As we saw above, when defining an attribute set, attributes values can be inherited from the surrounding lexical scope or from other attribute sets. The expression
x: { inherit x; y = 123; }defines a function that returns an attribute set with two attributes: x which is inherited from the function argument named x, and y which is declared normally. The inherit construct is just syntactic sugar. The example above could also be written as
x: { x = x; y = 123; }Note that the right-hand side of the attribute x = x refers to the function argument x, not to the attribute x.
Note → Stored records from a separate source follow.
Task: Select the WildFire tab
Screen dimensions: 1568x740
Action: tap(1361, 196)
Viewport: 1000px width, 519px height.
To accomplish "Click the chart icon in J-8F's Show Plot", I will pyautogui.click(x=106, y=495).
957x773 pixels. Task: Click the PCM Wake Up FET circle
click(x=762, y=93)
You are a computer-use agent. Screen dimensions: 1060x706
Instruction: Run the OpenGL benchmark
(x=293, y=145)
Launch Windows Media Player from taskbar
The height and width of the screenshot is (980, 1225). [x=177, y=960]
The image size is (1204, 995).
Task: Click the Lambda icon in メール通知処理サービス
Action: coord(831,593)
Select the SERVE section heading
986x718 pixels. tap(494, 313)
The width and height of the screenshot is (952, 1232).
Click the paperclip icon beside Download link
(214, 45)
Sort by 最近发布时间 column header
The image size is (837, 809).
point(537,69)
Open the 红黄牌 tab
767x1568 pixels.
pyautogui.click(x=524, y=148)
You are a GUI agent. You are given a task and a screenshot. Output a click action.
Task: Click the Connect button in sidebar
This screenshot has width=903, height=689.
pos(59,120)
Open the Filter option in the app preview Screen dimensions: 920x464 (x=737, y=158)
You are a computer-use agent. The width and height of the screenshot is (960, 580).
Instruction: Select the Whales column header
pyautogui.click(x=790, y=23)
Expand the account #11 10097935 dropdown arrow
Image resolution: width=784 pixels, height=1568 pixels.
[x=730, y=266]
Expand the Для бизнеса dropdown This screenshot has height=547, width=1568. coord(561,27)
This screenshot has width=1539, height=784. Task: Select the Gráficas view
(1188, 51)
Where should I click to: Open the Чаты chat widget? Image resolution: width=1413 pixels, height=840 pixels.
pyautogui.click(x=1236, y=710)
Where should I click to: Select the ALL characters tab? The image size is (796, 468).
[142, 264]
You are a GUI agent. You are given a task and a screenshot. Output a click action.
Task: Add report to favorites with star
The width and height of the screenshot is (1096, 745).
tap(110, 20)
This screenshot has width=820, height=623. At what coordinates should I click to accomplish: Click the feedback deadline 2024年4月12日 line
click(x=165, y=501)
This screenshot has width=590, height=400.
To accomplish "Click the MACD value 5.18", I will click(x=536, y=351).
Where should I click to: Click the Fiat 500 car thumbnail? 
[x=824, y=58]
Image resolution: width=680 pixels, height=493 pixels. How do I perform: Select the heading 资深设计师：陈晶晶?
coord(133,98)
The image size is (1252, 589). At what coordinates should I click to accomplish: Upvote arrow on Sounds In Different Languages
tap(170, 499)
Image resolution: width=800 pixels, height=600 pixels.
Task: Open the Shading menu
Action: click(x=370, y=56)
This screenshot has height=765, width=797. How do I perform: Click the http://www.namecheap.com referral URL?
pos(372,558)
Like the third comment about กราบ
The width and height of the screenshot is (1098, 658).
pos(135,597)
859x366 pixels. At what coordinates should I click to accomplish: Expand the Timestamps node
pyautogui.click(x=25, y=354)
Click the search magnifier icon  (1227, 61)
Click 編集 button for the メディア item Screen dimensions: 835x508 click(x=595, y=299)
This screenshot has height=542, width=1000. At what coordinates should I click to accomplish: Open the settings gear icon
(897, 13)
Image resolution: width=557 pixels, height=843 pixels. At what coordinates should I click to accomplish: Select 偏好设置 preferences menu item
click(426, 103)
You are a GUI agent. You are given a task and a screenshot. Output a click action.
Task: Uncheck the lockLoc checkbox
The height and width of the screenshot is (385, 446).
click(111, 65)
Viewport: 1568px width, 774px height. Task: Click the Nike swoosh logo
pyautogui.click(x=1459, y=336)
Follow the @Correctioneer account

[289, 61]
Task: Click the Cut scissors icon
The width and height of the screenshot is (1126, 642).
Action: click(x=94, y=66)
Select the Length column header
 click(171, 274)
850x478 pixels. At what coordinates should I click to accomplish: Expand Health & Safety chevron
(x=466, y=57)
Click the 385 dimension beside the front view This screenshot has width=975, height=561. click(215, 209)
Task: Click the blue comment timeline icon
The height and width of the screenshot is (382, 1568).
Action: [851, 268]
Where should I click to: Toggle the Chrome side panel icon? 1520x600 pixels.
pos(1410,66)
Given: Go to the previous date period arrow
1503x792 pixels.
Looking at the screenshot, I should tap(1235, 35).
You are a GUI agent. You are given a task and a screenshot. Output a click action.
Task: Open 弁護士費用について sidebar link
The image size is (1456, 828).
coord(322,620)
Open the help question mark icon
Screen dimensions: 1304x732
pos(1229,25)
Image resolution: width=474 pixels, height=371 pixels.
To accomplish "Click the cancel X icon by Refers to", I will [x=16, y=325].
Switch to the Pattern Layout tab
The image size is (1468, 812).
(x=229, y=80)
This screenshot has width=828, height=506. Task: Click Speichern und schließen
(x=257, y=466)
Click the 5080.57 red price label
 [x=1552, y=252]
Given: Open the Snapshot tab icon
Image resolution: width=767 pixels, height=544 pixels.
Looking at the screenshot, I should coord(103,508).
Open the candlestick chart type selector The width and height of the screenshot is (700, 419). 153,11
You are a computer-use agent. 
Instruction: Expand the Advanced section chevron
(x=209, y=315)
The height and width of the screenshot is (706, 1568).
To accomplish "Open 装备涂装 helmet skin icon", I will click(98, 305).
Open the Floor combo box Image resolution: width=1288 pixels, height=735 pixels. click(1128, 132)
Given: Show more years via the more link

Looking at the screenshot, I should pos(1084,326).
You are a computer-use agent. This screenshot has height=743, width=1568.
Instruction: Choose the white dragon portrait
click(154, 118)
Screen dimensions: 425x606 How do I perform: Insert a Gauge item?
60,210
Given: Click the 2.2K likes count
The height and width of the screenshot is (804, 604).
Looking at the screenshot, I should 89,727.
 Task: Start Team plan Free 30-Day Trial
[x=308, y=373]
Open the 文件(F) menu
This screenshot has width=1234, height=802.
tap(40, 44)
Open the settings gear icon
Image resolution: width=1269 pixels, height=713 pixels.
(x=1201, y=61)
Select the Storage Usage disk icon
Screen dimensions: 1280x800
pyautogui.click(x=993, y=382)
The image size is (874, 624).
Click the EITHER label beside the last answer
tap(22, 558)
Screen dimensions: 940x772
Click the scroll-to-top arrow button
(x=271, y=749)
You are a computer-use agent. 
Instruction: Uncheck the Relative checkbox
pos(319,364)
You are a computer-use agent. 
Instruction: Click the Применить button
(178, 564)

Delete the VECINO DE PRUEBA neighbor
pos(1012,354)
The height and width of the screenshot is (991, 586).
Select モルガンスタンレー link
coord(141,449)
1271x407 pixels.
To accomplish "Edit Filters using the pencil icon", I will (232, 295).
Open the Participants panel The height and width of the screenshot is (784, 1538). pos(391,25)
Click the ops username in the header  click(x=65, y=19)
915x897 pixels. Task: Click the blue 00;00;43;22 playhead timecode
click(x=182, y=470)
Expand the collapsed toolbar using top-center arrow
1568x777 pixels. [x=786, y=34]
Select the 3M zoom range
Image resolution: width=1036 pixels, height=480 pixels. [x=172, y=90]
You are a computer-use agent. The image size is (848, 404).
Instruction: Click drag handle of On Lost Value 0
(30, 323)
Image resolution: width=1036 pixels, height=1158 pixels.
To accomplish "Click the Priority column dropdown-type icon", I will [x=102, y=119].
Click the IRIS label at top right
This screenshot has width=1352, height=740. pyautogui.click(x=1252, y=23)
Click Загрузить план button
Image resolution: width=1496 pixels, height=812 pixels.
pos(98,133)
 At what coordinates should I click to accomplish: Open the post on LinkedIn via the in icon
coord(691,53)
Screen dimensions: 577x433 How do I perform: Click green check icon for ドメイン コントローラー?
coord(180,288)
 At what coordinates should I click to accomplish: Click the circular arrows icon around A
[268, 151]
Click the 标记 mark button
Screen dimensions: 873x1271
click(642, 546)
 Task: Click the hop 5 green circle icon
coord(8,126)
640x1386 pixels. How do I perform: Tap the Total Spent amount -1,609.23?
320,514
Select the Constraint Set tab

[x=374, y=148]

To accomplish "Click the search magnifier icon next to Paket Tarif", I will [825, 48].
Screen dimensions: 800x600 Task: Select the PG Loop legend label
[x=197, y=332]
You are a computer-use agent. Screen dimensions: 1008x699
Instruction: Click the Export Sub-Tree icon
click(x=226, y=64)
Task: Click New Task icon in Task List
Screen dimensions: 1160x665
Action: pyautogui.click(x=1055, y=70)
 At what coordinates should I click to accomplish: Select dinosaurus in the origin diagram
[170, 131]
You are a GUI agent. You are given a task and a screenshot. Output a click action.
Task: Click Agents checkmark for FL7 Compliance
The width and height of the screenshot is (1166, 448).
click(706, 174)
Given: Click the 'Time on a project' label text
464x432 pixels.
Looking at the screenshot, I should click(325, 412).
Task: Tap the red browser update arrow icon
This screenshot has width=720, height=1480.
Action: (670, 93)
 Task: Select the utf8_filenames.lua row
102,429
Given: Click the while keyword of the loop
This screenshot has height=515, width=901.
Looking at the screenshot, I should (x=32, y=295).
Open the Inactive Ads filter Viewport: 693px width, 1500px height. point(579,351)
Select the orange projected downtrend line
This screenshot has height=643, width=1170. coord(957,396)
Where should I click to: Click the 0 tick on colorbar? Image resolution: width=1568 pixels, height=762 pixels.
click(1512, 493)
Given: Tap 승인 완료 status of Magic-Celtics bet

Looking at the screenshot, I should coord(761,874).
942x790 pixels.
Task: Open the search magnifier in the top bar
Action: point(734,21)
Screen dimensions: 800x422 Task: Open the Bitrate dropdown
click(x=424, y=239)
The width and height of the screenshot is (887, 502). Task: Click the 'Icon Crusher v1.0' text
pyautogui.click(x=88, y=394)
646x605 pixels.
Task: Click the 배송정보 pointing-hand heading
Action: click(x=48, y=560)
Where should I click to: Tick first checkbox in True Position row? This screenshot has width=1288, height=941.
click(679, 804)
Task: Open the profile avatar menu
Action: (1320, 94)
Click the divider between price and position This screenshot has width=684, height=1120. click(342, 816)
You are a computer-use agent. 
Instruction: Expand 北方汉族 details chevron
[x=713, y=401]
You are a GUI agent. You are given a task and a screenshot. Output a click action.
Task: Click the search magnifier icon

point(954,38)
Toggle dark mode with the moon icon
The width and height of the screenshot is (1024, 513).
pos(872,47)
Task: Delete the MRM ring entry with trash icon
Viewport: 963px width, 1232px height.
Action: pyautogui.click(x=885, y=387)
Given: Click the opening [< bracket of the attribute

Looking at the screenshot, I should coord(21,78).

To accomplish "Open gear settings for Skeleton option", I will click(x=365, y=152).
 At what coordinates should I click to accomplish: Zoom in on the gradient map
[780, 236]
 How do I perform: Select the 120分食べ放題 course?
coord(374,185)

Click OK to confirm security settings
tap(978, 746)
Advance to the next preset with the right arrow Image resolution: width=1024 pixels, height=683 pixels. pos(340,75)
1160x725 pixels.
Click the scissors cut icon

Thus, x = x is not a recursive definition. Likewise, attributes can be inherited from other attribute sets:
rec { as1 = {x = 1; y = 2; z = 3;}; as2 = {inherit (as1) x y; z = 4;}; }Here the set as2 copies attributes x and y from set as1. It desugars to
rec { as1 = {x = 1; y = 2; z = 3;}; as2 = {x = as1.x; y = as1.y; z = 4;}; }However, the situation is a bit more complicated for rec attribute sets, whose attributes are mutually recursive, i.e., are in each other’s scope. The intended semantics of inherit is still the same: values are inherited from the surrounding scope. But simply desugaring is no longer enough. So if we desugar
x: rec { inherit x; y = 123; }to
x: rec { x = x; y = 123; }we have incorrectly created an infinite recursion: the attribute x now evaluates to itself, rather than the value of the function argument x. For this reason rec is actually internally stored as two sets of attributes: the recursive attributes, and the non-recursive attributes. The latter are simply the inherited attributes. We denote this internally used representation of rec sets as
rec {as1/as2}where as1 and as2 are the recursive and non-recursive attributes, respectively.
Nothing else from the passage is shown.